### [Assignment]
A complete, exact copy of the data is the required answer.

Start of Information supplied

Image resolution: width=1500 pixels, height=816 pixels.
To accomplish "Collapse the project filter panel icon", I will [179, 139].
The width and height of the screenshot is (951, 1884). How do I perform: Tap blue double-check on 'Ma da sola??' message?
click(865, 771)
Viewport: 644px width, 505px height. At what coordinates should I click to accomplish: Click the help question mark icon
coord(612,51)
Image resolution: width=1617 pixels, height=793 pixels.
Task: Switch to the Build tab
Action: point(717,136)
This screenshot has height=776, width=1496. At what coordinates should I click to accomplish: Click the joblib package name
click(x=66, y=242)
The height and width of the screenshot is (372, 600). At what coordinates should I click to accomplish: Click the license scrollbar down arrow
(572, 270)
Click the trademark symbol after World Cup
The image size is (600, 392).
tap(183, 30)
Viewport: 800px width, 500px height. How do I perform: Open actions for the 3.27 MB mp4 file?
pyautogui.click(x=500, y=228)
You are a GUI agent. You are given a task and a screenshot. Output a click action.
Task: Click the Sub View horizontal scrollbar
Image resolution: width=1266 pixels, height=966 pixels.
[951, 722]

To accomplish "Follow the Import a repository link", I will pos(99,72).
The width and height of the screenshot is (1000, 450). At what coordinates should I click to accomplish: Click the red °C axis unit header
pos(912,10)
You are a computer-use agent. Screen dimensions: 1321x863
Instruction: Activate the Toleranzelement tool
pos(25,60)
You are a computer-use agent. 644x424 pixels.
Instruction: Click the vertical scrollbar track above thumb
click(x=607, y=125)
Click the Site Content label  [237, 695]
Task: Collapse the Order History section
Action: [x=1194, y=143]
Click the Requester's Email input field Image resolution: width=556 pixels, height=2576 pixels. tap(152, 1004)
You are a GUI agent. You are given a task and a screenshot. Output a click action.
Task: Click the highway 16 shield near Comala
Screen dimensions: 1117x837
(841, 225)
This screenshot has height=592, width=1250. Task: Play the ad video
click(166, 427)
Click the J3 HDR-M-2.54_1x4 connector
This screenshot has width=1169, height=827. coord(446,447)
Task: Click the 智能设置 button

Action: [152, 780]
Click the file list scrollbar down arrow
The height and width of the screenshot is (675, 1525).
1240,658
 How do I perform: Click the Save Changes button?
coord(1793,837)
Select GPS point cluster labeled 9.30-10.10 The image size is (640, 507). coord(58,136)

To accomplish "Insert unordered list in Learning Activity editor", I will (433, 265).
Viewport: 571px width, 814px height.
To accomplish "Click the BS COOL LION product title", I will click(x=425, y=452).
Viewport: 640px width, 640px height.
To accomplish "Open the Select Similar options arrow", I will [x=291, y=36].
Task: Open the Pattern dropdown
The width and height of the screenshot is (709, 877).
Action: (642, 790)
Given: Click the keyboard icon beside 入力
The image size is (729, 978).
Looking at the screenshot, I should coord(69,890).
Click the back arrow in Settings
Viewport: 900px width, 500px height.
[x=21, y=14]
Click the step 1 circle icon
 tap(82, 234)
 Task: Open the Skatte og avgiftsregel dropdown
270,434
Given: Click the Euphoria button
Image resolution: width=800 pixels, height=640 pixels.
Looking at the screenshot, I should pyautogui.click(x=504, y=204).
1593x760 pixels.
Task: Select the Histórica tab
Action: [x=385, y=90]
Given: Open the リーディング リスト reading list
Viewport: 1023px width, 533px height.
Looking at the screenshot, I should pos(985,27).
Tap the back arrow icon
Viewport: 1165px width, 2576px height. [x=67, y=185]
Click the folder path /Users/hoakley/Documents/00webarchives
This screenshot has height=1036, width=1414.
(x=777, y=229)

End of Information supplied

### [Exercise solution]
Image resolution: width=1500 pixels, height=816 pixels.
To accomplish "Collapse the project filter panel icon", I will [179, 139].
The width and height of the screenshot is (951, 1884). How do I perform: Tap blue double-check on 'Ma da sola??' message?
click(865, 771)
Viewport: 644px width, 505px height. At what coordinates should I click to accomplish: Click the help question mark icon
coord(612,51)
Image resolution: width=1617 pixels, height=793 pixels.
Task: Switch to the Build tab
Action: point(717,136)
This screenshot has height=776, width=1496. At what coordinates should I click to accomplish: Click the joblib package name
click(x=66, y=242)
The height and width of the screenshot is (372, 600). At what coordinates should I click to accomplish: Click the license scrollbar down arrow
(572, 270)
Click the trademark symbol after World Cup
The image size is (600, 392).
tap(183, 30)
Viewport: 800px width, 500px height. How do I perform: Open actions for the 3.27 MB mp4 file?
pyautogui.click(x=500, y=228)
You are a GUI agent. You are given a task and a screenshot. Output a click action.
Task: Click the Sub View horizontal scrollbar
Image resolution: width=1266 pixels, height=966 pixels.
[951, 722]

To accomplish "Follow the Import a repository link", I will pos(99,72).
The width and height of the screenshot is (1000, 450). At what coordinates should I click to accomplish: Click the red °C axis unit header
pos(912,10)
You are a computer-use agent. Screen dimensions: 1321x863
Instruction: Activate the Toleranzelement tool
pos(25,60)
You are a computer-use agent. 644x424 pixels.
Instruction: Click the vertical scrollbar track above thumb
click(x=607, y=125)
Click the Site Content label  [237, 695]
Task: Collapse the Order History section
Action: [x=1194, y=143]
Click the Requester's Email input field Image resolution: width=556 pixels, height=2576 pixels. tap(152, 1004)
You are a GUI agent. You are given a task and a screenshot. Output a click action.
Task: Click the highway 16 shield near Comala
Screen dimensions: 1117x837
(841, 225)
This screenshot has height=592, width=1250. Task: Play the ad video
click(166, 427)
Click the J3 HDR-M-2.54_1x4 connector
This screenshot has width=1169, height=827. coord(446,447)
Task: Click the 智能设置 button

Action: [152, 780]
Click the file list scrollbar down arrow
The height and width of the screenshot is (675, 1525).
1240,658
 How do I perform: Click the Save Changes button?
coord(1793,837)
Select GPS point cluster labeled 9.30-10.10 The image size is (640, 507). coord(58,136)

To accomplish "Insert unordered list in Learning Activity editor", I will (433, 265).
Viewport: 571px width, 814px height.
To accomplish "Click the BS COOL LION product title", I will click(x=425, y=452).
Viewport: 640px width, 640px height.
To accomplish "Open the Select Similar options arrow", I will [x=291, y=36].
Task: Open the Pattern dropdown
The width and height of the screenshot is (709, 877).
Action: (642, 790)
Given: Click the keyboard icon beside 入力
The image size is (729, 978).
Looking at the screenshot, I should coord(69,890).
Click the back arrow in Settings
Viewport: 900px width, 500px height.
[x=21, y=14]
Click the step 1 circle icon
 tap(82, 234)
 Task: Open the Skatte og avgiftsregel dropdown
270,434
Given: Click the Euphoria button
Image resolution: width=800 pixels, height=640 pixels.
Looking at the screenshot, I should pyautogui.click(x=504, y=204).
1593x760 pixels.
Task: Select the Histórica tab
Action: [x=385, y=90]
Given: Open the リーディング リスト reading list
Viewport: 1023px width, 533px height.
Looking at the screenshot, I should pos(985,27).
Tap the back arrow icon
Viewport: 1165px width, 2576px height. [x=67, y=185]
Click the folder path /Users/hoakley/Documents/00webarchives
This screenshot has height=1036, width=1414.
(x=777, y=229)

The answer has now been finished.